Exceptional Poetry From Around the Web: February 2019

Here’s a short selection of some of the best new poems hitting the web this February. These six poets, both established and emerging, deserve your attention and support—featuring work from: Winter Tangerine, Adroit Journal, Muzzle Magazine, Waxwing Magazine, andPoetry Magazine. Enjoy, and be grateful, knowing so many talented poets and magazines are making our community beautiful.


Girl In Drain

by Aimee Parkinson & Carol Guess in Winter Tangerine

 

Once the blood comes, a girl’s useful life as a plaything [5] is over,

but she is allowed to see rain.

 

Perhaps most impressively, there is no “best” way to read this successfully experimental collaboration from poets Aimee Parkinson and Carol Guess. The poem can be read ignoring its citations, or with each of its references interruptive and carefully considered, or even in its naturally progressive way, with the “email” portion first, followed by the footnotes. After this—an endless possibility of noticings. This poem morphs and distorts; how do we read prose that claims to be a poem that claims to be a message, but ends with 14-line ebb and flow of a sonnet? I am in awe of this poem’s creativity and ambition, its curiosity and determination.


 

The Husband as Mentalist

by Rebecca Hazelton in Adroit Journal

 

But waiting

is something I’d like

                             to teach you, just like I’d like

to teach you how to touch without touching 

 

The poet Rebecca Hazelton approaches trauma from a place of vulnerability, a state that is almost perplexing, given the commanding diction of the poem’s opening phrase. The poem asks the reader to hold and to be held, each memory as important as the one before it. In “The Husband as Mentalist,” the ‘you’ of the poem is exceptionally multi-faceted, to the point where, in the poem’s reading, we almost forget that it is not written in second-person narration—an impressive and powerful technique. How removed can I be from an intimacy and still feel it? This poem knows the answer.


 

Not So Long Ago, Girls Like Me Were Given Lobotomies

by Maya Owen in Muzzle Magazine

 

                                                                        I, too,

am touchable. (And aren’t there those who are so tender

with me?) 

 

In the most dire and distressing of situations, this poem tasks itself with finding joy—then succeeds. The poet Maya Owen expertly serpentines through encounters: one of the narrator’s music-filled, late-night drive, one of the thinning and incomprehensible psych ward, and one deskside and thoughtful. What is surprising is the fact that all of these transitions are so abrupt in the poem (“when summer air is…enclosing me. // Speaking of enclosures, the psych ward…”), yet it takes no effort at all to read this poem as a single moment. This is the kind of nuanced thinking that allows Owen to arrive at a place of serenity, of contentment, even after so much opposition from the forces surrounding her.


 

False Cognates

by J. Estanislao Lopez in Waxwing Magazine

 

                             A boy understands most what he touches.

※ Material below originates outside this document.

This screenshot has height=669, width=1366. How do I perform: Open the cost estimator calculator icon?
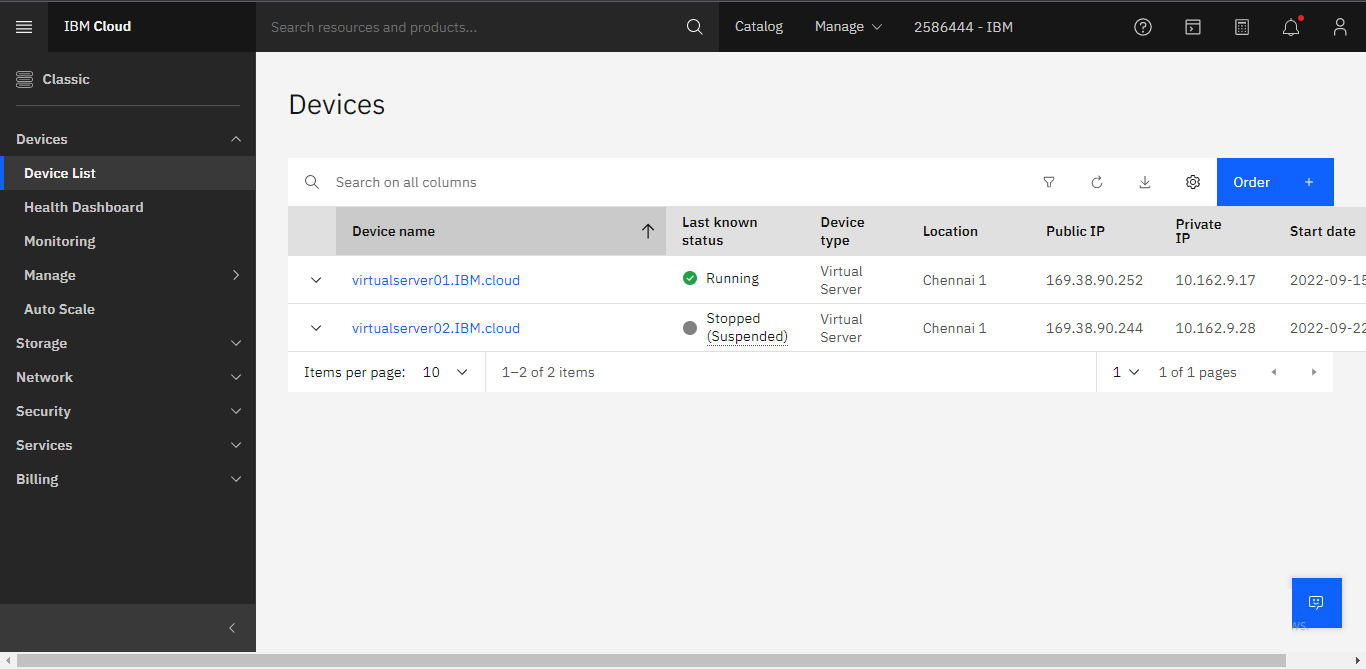pyautogui.click(x=1242, y=27)
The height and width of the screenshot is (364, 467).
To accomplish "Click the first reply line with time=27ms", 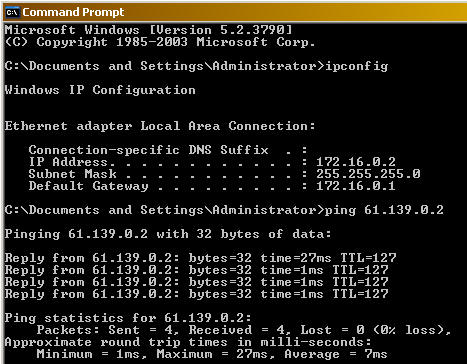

I heard cielo and pictured a horse-hair bow on taut strings.

 

With the pulse of a sonnet, poet J. Estanislao Lopez writes of heritage and of the desire to understand. The poet experiments with diction across languages, finding endearing, powerful, and thought-provoking word play in the process. This is a poem that begs to be read aloud, as Lopez moves from surprise, to history, to confusion and shock. The ending, however, does not promise a resolution. Rather, the poet writes with honesty and vulnerability, conjuring the image of the narrator’s children, something that functions twice over: a callback to the poem’s beginning and also an open-ended question for the narrator’s future responsibilities.


 

Love Poem So Tall It Ends In Heaven

by Jayme Ringleb in Poetry Magazine

 

Over   the   fathers     a     roof

blossomed       like         a       shield

and against it a ladder leaned

 

In this magical-realist, delightfully-spaced-out poem, the poet Jayme Ringleb fantasizes a prayer. The narrator’s lover is in mourning, and the poem explores the distance between the narrator and the dead, maintaining caution and beauty throughout. One of the most awe-inspiring things about this poem and the sub-genre it embodies is its insistence, despite any absurdist suggestions, to be believed. I believe in the fathers that hang from the ropes that uncurled from the rafters that grew from tape planted silently in the narrator and his lover’s yard. I believe in this poem’s heaven, and I believe in its hell.


Bailey Cohen

Bailey Cohen is an Ecuadorian-American poet studying at NYU. A finalist for the 2018 Boulevard Contest for Emerging Poets, the runner-up for the 2018 RR Laux / Millar Poetry Prize, and a Best of the Net nominee, he serves as the editor of Alegrarse: A Journal of Close-Readings and as a contributing writer for Frontier Poetry. Bailey's work has been published or is forthcoming in Boulevard, Raleigh Review, The Penn Review, Glass: A Journal of Poetry, The Shallow Ends, Boiler Journal and more. He loves everyone Latinx.